### Work task
Copy the records below exactly. Include all of them.

### Saved data entries
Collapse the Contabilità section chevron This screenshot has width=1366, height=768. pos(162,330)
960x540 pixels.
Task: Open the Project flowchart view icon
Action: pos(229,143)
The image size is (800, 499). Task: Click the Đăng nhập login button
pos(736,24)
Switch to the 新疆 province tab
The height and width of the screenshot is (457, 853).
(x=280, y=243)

### Output of the task
Collapse the Contabilità section chevron This screenshot has width=1366, height=768. pos(162,330)
960x540 pixels.
Task: Open the Project flowchart view icon
Action: pos(229,143)
The image size is (800, 499). Task: Click the Đăng nhập login button
pos(736,24)
Switch to the 新疆 province tab
The height and width of the screenshot is (457, 853).
(x=280, y=243)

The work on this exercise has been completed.